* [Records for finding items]
· · · ·

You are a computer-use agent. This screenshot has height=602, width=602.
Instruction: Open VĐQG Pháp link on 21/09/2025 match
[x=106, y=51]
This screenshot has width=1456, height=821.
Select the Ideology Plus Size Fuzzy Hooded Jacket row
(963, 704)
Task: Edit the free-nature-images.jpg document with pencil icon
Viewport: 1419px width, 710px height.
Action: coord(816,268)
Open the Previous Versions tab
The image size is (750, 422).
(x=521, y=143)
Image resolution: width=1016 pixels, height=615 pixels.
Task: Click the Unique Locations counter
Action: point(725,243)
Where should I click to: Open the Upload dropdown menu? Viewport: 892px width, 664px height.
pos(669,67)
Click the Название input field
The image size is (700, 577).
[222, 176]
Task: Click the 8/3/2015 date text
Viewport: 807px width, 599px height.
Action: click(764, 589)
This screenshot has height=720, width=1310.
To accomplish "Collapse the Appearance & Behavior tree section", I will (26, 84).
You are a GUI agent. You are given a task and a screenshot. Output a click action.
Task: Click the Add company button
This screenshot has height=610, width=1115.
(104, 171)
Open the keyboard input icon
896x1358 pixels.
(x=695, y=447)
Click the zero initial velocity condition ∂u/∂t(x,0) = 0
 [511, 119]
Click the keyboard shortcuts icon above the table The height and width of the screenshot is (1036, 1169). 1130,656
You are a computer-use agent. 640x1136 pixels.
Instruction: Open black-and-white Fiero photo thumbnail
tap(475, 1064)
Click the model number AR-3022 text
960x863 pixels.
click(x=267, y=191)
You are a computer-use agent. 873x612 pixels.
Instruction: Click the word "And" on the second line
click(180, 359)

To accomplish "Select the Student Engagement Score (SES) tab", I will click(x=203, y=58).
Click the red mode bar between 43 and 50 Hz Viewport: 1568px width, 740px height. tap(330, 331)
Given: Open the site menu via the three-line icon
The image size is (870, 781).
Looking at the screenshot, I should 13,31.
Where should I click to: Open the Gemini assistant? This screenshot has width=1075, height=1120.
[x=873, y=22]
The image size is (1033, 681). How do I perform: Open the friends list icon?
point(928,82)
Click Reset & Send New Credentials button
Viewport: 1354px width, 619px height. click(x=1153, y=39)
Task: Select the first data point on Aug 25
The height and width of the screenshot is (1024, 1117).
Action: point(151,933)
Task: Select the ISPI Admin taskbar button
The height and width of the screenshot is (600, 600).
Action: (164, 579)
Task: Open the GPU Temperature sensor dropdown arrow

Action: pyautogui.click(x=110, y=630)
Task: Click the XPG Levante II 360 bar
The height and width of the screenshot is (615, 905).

· · · ·

Render every line above as a JSON list of strings, one string per line, leaving out the blank lines.

* [FINISHED TASK]
[
  "You are a computer-use agent. This screenshot has height=602, width=602.",
  "Instruction: Open VĐQG Pháp link on 21/09/2025 match",
  "[x=106, y=51]",
  "This screenshot has width=1456, height=821.",
  "Select the Ideology Plus Size Fuzzy Hooded Jacket row",
  "(963, 704)",
  "Task: Edit the free-nature-images.jpg document with pencil icon",
  "Viewport: 1419px width, 710px height.",
  "Action: coord(816,268)",
  "Open the Previous Versions tab",
  "The image size is (750, 422).",
  "(x=521, y=143)",
  "Image resolution: width=1016 pixels, height=615 pixels.",
  "Task: Click the Unique Locations counter",
  "Action: point(725,243)",
  "Where should I click to: Open the Upload dropdown menu? Viewport: 892px width, 664px height.",
  "pos(669,67)",
  "Click the Название input field",
  "The image size is (700, 577).",
  "[222, 176]",
  "Task: Click the 8/3/2015 date text",
  "Viewport: 807px width, 599px height.",
  "Action: click(764, 589)",
  "This screenshot has height=720, width=1310.",
  "To accomplish \"Collapse the Appearance & Behavior tree section\", I will (26, 84).",
  "You are a GUI agent. You are given a task and a screenshot. Output a click action.",
  "Task: Click the Add company button",
  "This screenshot has height=610, width=1115.",
  "(104, 171)",
  "Open the keyboard input icon",
  "896x1358 pixels.",
  "(x=695, y=447)",
  "Click the zero initial velocity condition ∂u/∂t(x,0) = 0",
  " [511, 119]",
  "Click the keyboard shortcuts icon above the table The height and width of the screenshot is (1036, 1169). 1130,656",
  "You are a computer-use agent. 640x1136 pixels.",
  "Instruction: Open black-and-white Fiero photo thumbnail",
  "tap(475, 1064)",
  "Click the model number AR-3022 text",
  "960x863 pixels.",
  "click(x=267, y=191)",
  "You are a computer-use agent. 873x612 pixels.",
  "Instruction: Click the word \"And\" on the second line",
  "click(180, 359)",
  "To accomplish \"Select the Student Engagement Score (SES) tab\", I will click(x=203, y=58).",
  "Click the red mode bar between 43 and 50 Hz Viewport: 1568px width, 740px height. tap(330, 331)",
  "Given: Open the site menu via the three-line icon",
  "The image size is (870, 781).",
  "Looking at the screenshot, I should 13,31.",
  "Where should I click to: Open the Gemini assistant? This screenshot has width=1075, height=1120.",
  "[x=873, y=22]",
  "The image size is (1033, 681). How do I perform: Open the friends list icon?",
  "point(928,82)",
  "Click Reset & Send New Credentials button",
  "Viewport: 1354px width, 619px height. click(x=1153, y=39)",
  "Task: Select the first data point on Aug 25",
  "The height and width of the screenshot is (1024, 1117).",
  "Action: point(151,933)",
  "Task: Select the ISPI Admin taskbar button",
  "The height and width of the screenshot is (600, 600).",
  "Action: (164, 579)",
  "Task: Open the GPU Temperature sensor dropdown arrow",
  "Action: pyautogui.click(x=110, y=630)",
  "Task: Click the XPG Levante II 360 bar",
  "The height and width of the screenshot is (615, 905)."
]